[EXERCISE OBJECTIVE] All lines below containing "label" are to be listed.

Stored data
════════════════════
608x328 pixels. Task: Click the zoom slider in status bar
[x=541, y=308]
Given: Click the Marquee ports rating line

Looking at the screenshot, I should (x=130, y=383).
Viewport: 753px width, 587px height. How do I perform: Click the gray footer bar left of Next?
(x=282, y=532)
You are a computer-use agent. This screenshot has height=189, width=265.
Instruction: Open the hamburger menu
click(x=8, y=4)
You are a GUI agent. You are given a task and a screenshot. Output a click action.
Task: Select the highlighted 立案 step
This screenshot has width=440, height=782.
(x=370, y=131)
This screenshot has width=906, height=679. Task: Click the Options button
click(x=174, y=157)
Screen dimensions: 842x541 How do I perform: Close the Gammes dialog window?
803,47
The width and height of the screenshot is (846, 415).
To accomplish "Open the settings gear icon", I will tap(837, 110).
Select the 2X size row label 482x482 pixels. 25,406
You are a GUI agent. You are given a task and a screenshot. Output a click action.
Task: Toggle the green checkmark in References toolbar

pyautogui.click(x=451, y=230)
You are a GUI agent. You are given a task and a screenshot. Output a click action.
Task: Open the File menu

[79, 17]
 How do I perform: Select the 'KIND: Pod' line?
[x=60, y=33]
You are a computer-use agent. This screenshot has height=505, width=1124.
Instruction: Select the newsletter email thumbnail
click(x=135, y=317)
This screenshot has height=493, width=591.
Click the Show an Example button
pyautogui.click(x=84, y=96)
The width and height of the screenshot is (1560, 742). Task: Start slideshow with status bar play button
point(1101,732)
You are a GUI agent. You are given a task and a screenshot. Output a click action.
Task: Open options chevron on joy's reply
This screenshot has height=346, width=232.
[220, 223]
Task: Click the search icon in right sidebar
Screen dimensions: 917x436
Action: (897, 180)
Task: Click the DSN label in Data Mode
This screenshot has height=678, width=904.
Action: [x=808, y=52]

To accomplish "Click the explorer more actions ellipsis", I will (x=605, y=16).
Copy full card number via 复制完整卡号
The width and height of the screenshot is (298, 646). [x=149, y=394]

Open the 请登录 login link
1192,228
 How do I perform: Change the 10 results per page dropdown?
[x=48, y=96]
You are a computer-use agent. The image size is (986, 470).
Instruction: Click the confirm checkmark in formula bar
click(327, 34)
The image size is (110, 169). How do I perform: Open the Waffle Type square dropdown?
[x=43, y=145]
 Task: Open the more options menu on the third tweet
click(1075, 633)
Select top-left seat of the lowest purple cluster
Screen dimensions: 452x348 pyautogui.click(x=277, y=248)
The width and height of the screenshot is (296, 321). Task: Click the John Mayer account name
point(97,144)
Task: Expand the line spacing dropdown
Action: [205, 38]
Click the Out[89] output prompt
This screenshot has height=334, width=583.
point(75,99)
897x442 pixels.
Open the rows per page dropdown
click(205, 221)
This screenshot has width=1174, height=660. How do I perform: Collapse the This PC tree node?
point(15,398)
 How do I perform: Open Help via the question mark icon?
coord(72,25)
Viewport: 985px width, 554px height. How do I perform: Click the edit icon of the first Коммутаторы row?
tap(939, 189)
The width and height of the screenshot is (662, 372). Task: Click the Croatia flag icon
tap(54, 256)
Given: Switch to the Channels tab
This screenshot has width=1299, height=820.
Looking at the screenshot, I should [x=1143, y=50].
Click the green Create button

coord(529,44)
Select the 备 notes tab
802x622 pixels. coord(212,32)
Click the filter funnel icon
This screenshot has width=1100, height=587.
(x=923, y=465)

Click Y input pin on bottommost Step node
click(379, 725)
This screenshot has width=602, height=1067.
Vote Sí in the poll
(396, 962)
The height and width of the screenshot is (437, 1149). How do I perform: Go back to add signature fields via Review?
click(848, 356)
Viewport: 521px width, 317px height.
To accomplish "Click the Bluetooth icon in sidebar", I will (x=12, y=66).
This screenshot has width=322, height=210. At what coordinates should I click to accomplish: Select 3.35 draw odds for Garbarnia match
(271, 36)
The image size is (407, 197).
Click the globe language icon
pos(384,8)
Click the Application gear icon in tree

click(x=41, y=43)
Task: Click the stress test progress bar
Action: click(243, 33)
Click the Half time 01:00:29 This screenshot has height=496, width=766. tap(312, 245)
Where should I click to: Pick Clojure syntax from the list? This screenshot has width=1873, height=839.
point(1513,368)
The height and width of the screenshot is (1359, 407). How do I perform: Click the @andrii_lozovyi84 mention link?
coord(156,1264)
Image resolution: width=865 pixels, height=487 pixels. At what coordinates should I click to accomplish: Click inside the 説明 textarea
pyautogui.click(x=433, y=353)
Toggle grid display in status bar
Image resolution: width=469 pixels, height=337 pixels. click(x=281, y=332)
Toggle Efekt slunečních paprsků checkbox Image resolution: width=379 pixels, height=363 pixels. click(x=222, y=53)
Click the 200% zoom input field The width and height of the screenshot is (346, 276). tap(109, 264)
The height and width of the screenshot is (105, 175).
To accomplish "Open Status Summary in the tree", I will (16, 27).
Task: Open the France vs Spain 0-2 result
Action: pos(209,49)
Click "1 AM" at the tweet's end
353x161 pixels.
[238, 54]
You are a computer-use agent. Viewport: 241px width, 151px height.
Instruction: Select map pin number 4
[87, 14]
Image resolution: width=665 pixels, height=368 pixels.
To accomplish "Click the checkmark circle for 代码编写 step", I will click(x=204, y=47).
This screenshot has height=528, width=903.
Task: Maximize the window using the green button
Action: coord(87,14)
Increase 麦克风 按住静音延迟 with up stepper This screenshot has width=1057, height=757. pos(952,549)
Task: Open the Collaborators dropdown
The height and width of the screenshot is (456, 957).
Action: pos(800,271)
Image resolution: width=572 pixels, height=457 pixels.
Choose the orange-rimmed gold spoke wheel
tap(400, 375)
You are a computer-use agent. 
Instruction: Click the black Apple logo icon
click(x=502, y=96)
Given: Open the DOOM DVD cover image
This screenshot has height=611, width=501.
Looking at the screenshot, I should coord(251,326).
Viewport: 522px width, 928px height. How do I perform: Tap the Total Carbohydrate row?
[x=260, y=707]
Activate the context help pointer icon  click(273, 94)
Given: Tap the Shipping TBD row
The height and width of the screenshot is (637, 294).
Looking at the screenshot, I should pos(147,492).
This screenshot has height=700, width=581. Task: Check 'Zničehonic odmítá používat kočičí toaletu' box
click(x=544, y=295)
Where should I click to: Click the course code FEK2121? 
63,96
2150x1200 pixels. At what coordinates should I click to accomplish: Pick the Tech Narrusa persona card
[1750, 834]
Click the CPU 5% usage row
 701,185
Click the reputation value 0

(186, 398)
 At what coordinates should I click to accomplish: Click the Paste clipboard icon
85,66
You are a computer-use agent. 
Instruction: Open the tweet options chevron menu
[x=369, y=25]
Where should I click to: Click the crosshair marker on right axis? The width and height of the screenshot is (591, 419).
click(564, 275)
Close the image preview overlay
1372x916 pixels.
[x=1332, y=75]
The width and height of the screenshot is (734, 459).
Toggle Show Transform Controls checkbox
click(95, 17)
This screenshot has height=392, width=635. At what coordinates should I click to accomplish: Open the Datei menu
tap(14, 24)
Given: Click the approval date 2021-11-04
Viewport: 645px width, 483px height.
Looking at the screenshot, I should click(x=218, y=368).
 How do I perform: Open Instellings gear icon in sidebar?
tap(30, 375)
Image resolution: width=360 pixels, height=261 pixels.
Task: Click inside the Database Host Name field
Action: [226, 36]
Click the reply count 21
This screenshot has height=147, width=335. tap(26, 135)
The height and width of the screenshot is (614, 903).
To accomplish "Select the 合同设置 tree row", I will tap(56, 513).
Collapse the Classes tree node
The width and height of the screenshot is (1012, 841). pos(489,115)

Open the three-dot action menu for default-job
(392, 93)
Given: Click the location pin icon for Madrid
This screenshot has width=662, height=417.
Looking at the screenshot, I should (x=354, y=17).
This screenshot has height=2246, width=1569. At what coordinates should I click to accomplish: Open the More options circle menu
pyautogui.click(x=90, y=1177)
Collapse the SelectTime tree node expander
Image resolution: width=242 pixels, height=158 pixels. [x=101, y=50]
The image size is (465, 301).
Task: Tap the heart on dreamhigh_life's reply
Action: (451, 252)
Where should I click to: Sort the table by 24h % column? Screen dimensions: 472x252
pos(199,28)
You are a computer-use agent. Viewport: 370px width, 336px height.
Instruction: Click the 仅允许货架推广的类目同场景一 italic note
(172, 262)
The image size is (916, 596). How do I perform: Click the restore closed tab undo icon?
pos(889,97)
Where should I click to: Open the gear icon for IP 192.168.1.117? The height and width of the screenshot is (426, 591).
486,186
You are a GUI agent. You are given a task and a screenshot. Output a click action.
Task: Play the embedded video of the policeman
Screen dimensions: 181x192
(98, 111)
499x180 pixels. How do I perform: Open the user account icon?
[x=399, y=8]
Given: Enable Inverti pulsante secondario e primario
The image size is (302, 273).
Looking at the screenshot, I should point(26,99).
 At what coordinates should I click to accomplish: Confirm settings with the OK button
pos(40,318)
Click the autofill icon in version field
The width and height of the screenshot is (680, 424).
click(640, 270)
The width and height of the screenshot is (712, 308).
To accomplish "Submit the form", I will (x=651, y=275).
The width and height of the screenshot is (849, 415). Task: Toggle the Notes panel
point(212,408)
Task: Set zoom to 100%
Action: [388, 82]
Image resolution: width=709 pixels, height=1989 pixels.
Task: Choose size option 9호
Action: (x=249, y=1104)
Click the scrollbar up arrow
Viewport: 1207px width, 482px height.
════════════════════
[SOLUTION BELOW]
Select the 2X size row label 482x482 pixels. 25,406
Task: Click the DSN label in Data Mode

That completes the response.